As we move through the summer months and then into fall and winter, year-over-year revenue comparables will become much more favorable. While we admit that gaming revenues have dropped and room rates have been reduced, we must always realize that gaming revenues are constantly compared one year over the other. We recently compared March of 2008 in a weak economy to March of 2007 in a stronger economy. Very soon, the periods they have to “beat” will be the weaker time periods we’ve just suffered through. There’s no compelling reason to think that gaming revenues will continue to decline from already reduced levels. In fact, even the smaller regional and locals market operators that have been hit the hardest may look great in 6 to 12 months when they have the opportunity to beat a very weak 4th quarter of 2007 or 1st quarter of 2008. The highest quality locals market and regional operators like Pinnacle and Boyd may look seriously undervalued when they get their chance for revenue growth against these favorable comparables.

Gaming revenues and gaming stock prices have dropped, but more importantly, revenue expectations have been reduced. Corporate earnings guidance and analyst estimates have all turned more conservative. Now that gaming revenues have dropped; I believe that a certain amount of gaming revenue really is “recession-proof”. Serious gamblers will continue to gamble. Foreign tourists will continue to gamble. VIP gamblers will continue to gamble. Convention business will continue to bring in new customers.

Mid and small market regional casinos may continue to suffer the most in the short term. Higher-end casinos, new casinos in new markets, and those with competitive advantages may remain healthier. During weak economies, the top properties can pull market share from weaker properties by attracting VIP gamblers and foreign gamblers. The weak U.S. dollar has caused much higher than usual visitation from foreign tourists. Spending money and gambling in the U.S. is very attractive at current exchange rates. While the Las Vegas strip is feeling some effects of a slowing economy, it’s widely known that properties like Wynn and MGM’s Bellagio are at least holding up better than lower-end competitors because of foreign visitation. The U.S. operators doing business internationally will also continue to see that business segment grow. I feel that companies such as MGM Mirage (NYSE:MGM), Las Vegas Sands 9LVS) and Wynn Resorts, with international focus and high-end, top properties in their U.S. locations are due for strong rebounds. Even so, Macau operator Melco PBL (MPEL) may be my current favorite among hotel / casino stocks.

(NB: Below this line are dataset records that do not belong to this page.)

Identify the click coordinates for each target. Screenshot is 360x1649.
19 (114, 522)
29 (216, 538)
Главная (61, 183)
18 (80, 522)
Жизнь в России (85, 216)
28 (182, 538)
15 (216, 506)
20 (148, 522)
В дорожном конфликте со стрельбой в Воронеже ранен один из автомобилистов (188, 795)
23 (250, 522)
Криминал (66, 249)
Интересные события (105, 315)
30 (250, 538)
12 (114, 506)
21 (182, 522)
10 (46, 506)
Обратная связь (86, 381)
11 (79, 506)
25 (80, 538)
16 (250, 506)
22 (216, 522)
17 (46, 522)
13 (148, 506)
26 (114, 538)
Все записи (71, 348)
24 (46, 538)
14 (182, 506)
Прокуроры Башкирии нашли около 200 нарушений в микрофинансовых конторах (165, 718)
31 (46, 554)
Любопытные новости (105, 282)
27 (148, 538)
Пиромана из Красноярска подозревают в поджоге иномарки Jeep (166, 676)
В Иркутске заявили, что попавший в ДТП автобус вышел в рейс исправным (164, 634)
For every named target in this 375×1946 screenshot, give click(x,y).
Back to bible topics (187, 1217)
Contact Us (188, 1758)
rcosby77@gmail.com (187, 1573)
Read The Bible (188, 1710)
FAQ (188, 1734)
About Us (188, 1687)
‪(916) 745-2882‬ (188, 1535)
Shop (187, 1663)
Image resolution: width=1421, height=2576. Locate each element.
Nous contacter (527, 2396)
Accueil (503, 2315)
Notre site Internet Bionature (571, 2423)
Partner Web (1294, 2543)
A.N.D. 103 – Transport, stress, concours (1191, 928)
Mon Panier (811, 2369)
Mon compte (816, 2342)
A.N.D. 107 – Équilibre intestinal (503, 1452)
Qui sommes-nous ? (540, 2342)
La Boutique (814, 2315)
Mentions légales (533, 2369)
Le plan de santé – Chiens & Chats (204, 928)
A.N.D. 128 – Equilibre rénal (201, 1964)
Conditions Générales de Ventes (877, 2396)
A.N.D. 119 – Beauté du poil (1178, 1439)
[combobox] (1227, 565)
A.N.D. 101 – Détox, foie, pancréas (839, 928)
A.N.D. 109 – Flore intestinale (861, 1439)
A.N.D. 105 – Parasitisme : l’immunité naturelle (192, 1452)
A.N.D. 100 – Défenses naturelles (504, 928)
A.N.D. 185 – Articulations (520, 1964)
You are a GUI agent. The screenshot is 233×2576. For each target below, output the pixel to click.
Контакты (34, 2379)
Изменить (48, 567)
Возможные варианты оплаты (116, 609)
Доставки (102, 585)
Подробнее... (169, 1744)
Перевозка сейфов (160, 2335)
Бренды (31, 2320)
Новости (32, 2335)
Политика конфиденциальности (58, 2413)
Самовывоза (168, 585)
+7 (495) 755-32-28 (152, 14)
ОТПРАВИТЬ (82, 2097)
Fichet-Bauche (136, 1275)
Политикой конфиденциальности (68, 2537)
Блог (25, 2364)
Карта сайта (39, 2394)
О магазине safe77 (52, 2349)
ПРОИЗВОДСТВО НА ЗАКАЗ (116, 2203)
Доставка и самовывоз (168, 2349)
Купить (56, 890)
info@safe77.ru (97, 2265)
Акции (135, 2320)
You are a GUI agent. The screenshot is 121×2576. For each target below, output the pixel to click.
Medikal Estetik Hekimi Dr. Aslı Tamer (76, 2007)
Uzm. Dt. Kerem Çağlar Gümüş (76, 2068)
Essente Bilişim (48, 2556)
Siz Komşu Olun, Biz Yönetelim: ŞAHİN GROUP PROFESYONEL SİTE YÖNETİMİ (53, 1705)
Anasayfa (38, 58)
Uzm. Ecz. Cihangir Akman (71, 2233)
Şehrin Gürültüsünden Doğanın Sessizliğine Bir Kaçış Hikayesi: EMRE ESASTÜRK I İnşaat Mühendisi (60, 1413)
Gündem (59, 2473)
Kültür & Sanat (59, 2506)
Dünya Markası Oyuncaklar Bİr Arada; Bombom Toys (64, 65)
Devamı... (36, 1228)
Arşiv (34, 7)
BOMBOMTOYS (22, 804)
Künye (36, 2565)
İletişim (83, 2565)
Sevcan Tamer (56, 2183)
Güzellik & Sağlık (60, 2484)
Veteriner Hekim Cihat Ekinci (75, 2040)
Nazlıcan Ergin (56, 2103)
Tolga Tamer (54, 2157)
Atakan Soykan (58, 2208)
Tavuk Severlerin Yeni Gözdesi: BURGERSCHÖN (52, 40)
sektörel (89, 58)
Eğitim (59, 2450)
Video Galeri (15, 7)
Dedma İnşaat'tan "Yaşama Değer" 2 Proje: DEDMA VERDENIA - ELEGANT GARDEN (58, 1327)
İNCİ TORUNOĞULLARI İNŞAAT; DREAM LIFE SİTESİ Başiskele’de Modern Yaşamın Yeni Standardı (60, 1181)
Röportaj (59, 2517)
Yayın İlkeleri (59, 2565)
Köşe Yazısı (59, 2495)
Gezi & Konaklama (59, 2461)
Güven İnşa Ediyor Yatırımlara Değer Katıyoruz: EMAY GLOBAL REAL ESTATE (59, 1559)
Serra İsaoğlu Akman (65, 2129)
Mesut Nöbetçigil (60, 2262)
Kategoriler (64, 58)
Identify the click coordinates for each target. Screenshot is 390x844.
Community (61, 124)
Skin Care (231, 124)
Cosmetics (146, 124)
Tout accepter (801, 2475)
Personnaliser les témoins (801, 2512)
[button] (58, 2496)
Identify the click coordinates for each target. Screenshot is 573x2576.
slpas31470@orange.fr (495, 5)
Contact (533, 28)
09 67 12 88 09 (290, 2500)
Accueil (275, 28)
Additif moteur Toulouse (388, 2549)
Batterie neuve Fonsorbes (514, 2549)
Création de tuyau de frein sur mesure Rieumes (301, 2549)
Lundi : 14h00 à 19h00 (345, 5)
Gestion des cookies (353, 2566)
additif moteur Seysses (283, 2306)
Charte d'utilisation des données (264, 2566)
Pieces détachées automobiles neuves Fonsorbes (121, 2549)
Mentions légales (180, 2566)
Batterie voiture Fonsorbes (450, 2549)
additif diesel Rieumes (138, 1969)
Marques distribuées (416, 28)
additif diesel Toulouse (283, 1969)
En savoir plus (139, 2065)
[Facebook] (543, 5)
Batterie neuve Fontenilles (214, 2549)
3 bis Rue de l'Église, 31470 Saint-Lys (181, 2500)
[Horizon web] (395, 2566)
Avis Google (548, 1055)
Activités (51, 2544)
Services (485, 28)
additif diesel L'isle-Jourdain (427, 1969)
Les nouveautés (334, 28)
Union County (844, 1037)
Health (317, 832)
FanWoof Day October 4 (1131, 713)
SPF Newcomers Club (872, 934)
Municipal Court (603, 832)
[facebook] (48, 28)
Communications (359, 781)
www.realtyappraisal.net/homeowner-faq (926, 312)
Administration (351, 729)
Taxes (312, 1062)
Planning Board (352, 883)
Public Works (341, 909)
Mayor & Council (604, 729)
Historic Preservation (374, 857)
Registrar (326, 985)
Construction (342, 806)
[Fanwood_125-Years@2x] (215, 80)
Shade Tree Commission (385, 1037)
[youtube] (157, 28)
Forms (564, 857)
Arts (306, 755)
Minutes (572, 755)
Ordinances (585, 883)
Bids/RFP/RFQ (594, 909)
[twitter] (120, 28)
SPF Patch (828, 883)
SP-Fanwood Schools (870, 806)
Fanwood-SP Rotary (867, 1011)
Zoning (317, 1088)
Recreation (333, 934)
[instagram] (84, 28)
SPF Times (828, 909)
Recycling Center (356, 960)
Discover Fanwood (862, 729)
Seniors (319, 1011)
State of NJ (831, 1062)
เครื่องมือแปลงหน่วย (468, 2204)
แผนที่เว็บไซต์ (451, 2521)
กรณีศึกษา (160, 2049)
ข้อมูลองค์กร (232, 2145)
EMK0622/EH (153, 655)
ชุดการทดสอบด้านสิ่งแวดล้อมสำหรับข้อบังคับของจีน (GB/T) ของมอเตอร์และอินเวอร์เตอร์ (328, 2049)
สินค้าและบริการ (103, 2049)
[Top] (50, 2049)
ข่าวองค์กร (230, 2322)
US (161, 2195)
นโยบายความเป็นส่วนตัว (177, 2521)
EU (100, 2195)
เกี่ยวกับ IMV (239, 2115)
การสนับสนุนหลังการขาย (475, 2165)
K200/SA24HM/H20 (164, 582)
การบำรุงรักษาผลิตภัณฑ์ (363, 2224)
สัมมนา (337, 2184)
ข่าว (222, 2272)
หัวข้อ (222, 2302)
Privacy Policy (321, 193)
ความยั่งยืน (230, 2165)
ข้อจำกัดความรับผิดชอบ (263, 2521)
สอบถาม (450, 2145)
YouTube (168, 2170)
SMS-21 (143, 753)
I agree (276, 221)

I believe that coming out of a market bottom, whenever exactly that is, certain quality consumer discretionary stocks that have been oversold on fears and momentum will lead the way in a market rebound. Gaming certainly fits that description. It is still a growing industry in the U.S with casinos under construction and thousands of new machines entering some states through new legislation. Overseas, gaming growth is still skyrocketing with many U.S. companies leading the way. With today’s reduced stock prices and moderated earnings expectations, I feel there’s a great buying opportunity in gaming stocks.

All information provided is believed to be from reliable sources and opinions expressed are subject to change without notice. This commentary has been prepared solely for informational purposes and is not an offer to buy or sell or a solicitation of an offer to buy or sell securities, mutual funds or to participate in any particular trading strategy.